The experts support the thesis that the tumor's ability to generate new aberrant blood vessels to obtain nutrients is essential for glioma to become more aggressive. Researchers have shown that tau protein is present in less aggressive gliomas. When the amount of this protein decreases, tumors tend to throw more blood vessels and become more aggressive.

The study opens a new way to seek a new treatment, although years of research will still be needed, but in the short term, it provides important basic knowledge. However, investigators have clarified that tau protein strengthens the microtubules, which are part of the skeleton of the cells. One of the first things cancer does to proliferate is to weaken that skeleton, which in turn makes it easier for a cell to start generating replicas through a process of division called mitosis.

"We believe that tau is a key between Alzheimer's and cancer," Ricardo Gargini, CBMSO and Carlos III Health Institute researcher and lead author of the work, summarize.

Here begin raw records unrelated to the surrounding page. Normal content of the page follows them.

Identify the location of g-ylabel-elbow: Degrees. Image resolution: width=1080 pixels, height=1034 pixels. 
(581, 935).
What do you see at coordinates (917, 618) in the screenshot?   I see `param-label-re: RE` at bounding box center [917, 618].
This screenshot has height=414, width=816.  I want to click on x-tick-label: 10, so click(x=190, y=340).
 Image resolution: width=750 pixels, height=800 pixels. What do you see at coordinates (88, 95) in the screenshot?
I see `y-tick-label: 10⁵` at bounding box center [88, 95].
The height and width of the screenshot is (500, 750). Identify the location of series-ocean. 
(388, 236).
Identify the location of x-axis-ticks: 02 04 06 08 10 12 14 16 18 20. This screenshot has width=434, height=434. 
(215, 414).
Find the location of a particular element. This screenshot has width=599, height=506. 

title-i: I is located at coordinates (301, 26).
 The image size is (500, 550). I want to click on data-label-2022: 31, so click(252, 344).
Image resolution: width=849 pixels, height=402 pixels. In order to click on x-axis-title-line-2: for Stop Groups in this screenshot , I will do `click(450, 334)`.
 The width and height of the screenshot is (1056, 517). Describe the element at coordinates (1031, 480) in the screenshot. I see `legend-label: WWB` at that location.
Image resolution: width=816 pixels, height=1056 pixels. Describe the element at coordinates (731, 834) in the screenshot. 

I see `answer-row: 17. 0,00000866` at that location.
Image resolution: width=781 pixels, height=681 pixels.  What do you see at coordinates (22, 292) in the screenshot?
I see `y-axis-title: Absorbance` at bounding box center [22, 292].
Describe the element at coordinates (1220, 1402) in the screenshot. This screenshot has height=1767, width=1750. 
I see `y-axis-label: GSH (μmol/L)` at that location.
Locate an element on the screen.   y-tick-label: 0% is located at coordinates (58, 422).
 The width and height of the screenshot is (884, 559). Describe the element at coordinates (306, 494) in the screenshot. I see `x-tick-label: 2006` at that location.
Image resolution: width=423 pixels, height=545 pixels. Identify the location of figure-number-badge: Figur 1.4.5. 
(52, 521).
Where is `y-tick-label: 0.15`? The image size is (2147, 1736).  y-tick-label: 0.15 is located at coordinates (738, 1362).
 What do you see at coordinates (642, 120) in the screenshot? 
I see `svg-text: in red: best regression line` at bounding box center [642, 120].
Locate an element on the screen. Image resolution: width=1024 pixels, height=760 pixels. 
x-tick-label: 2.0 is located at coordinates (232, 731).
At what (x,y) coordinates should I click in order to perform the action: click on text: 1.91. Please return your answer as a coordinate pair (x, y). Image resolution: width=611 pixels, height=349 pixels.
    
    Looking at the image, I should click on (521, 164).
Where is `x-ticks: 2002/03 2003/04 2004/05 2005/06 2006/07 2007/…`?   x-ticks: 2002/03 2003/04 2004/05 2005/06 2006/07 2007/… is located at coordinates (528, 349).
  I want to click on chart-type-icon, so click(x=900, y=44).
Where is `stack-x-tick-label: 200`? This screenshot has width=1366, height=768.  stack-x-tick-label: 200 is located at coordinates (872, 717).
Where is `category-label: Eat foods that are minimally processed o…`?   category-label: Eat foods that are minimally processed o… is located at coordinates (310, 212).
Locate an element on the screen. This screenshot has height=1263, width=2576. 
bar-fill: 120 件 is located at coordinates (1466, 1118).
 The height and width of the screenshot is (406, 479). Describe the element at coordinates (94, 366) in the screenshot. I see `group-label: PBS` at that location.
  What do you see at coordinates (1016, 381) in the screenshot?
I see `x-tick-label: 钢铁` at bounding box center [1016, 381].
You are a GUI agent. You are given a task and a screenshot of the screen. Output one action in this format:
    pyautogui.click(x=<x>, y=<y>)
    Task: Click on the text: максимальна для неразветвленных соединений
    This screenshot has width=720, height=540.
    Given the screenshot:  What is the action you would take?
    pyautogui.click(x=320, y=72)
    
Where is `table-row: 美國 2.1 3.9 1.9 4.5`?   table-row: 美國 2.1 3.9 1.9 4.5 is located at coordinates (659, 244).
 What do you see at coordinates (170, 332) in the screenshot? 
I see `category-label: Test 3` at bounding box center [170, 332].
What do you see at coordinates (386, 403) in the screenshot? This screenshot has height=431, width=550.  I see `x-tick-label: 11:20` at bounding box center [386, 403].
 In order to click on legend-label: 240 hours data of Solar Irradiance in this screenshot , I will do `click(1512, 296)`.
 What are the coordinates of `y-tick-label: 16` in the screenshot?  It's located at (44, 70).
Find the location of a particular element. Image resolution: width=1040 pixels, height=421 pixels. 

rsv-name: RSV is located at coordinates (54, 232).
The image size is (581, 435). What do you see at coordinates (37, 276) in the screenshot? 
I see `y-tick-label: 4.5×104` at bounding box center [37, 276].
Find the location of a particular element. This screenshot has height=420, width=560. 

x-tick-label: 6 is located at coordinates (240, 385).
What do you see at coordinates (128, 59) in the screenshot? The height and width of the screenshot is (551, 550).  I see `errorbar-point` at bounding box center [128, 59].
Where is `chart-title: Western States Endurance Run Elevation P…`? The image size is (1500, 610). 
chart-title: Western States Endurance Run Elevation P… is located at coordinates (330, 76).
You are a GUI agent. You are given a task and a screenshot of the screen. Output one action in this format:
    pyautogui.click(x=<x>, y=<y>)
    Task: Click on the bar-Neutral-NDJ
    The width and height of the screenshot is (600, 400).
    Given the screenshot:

One of the goals of science now is to understand if that key also works in reverse and can offer hope in this neurodegenerative disease.

According to the World Health Organization, around 50 million people worldwide suffer from dementia and other neurodegenerative deceases, of which about 60% live in low and middle-income countries. Each year about 10 million new cases are registered.

The total number of people with dementia is expected to reach 82 million in 2030 and 152 million in 2050. Much of that increase can be attributed to the fact that in the low and middle-income countries the number of people with dementia will tend to increase.